═════ Dataset excerpts

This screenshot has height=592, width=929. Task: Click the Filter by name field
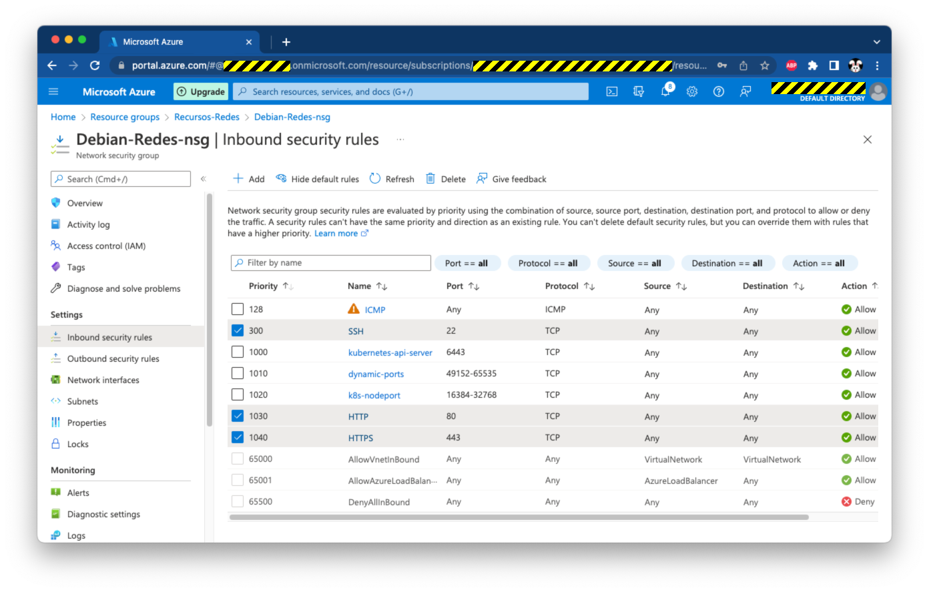coord(331,263)
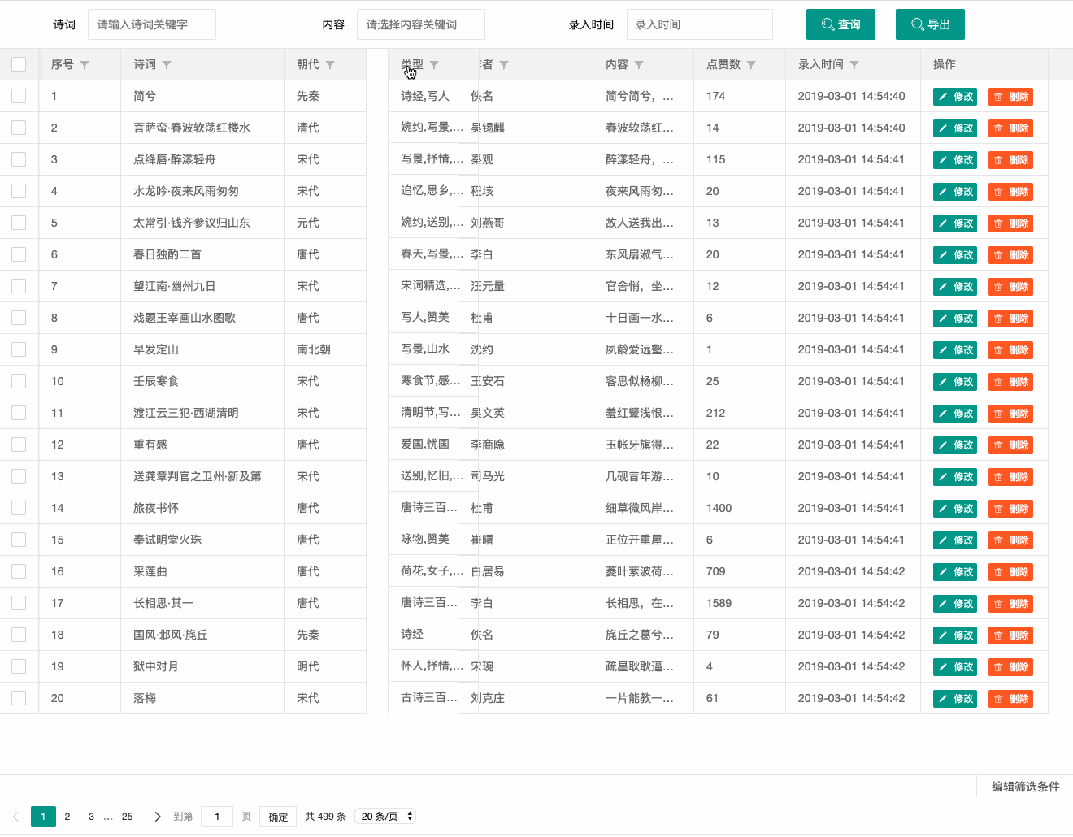The image size is (1073, 837).
Task: Jump to page 25 in pagination
Action: 128,817
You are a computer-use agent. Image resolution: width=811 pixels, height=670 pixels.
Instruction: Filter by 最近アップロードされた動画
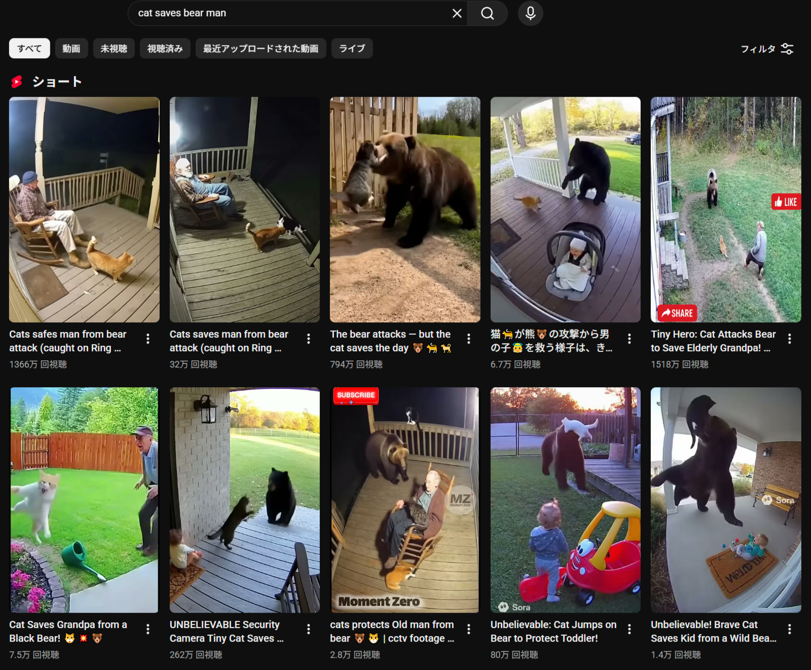[x=261, y=49]
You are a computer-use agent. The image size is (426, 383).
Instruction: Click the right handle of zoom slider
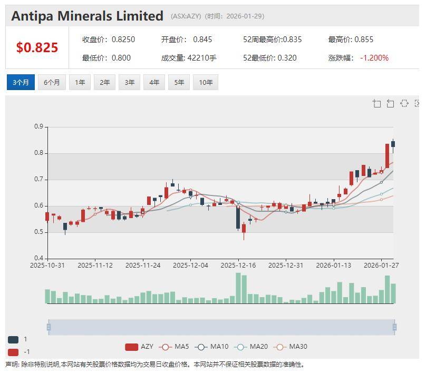[x=394, y=327]
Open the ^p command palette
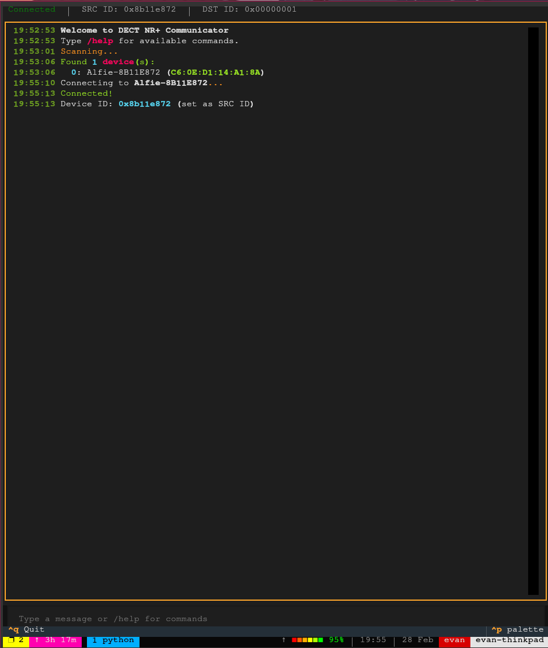Screen dimensions: 548x648 click(x=517, y=629)
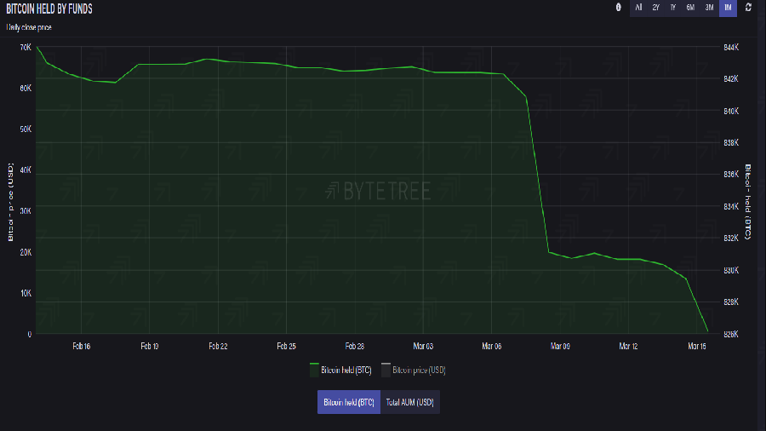
Task: Refresh the chart with reload icon
Action: (748, 8)
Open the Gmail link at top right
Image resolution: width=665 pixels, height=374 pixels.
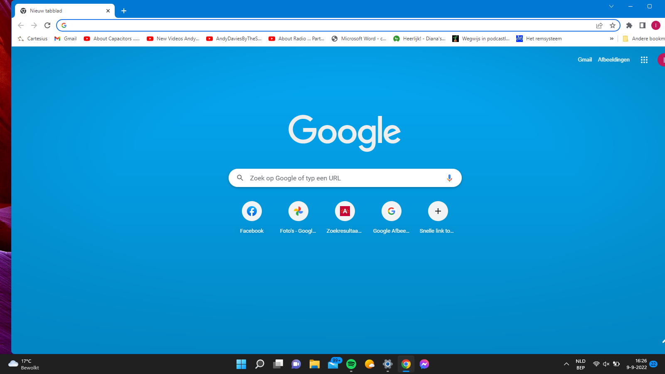pyautogui.click(x=584, y=60)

══════════

▶ **Brief**: The result should be the material above, unchanged and free of pictures; please print it.

▶ **Worked solution**:
This screenshot has height=592, width=929. Task: Click the Filter by name field
coord(331,263)
The image size is (1073, 837).
Task: Jump to page 25 in pagination
Action: 128,817
You are a computer-use agent. Image resolution: width=811 pixels, height=670 pixels.
Instruction: Filter by 最近アップロードされた動画
[x=261, y=49]
You are a computer-use agent. The image size is (426, 383).
Instruction: Click the right handle of zoom slider
[x=394, y=327]
Open the ^p command palette
Screen dimensions: 548x648 click(x=517, y=629)
Task: Refresh the chart with reload icon
Action: (748, 8)
Open the Gmail link at top right
Image resolution: width=665 pixels, height=374 pixels.
pyautogui.click(x=584, y=60)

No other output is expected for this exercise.